Le texte à l’étude égraine ainsi 20 principes déjà en vigueur en totalité ou en partie dans différents pays. Y figurent notamment les principes de précaution, de pollueur-payeur, d’information du public, de résilience, de prévention ou encore de réparation des dommages causés à l’environnement.


Six Etats hostiles
Une démarche à laquelle une centaine de pays ont déclaré vouloir adhérer mais qui ne fait pas l’unanimité, comme il est de règle dans les délibérations des assemblées onusiennes. A Nairobi, les représentants de six Etats s’y sont opposés en tête desquels les Etats-Unis, notamment suivis par le Brésil, la Russie et l’Egypte, « souvent avec virulence », regrette Yann Aguila. A force de le torpiller à coup de formules édulcorantes, ces pays ont fini par faire couler le projet de pacte dans son essence même. Au final, les discussions ont débouché sur une déclaration politique, sans réelle portée.

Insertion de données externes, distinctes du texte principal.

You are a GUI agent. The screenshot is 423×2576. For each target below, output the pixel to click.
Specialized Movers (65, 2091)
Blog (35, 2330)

Le renflouement de cette initiative ambitieuse n’est cependant pas chose impossible. Elle pourrait commencer à refaire surface dans le cadre des grandes conférences sur l’environnement que les Nations-Unies organisent tous les 10 ans (Stockholm en 1972, Rio en 1992, Johannesburg en 2002, Rio + 20 en 2012). La prochaine doit se tenir en 2022.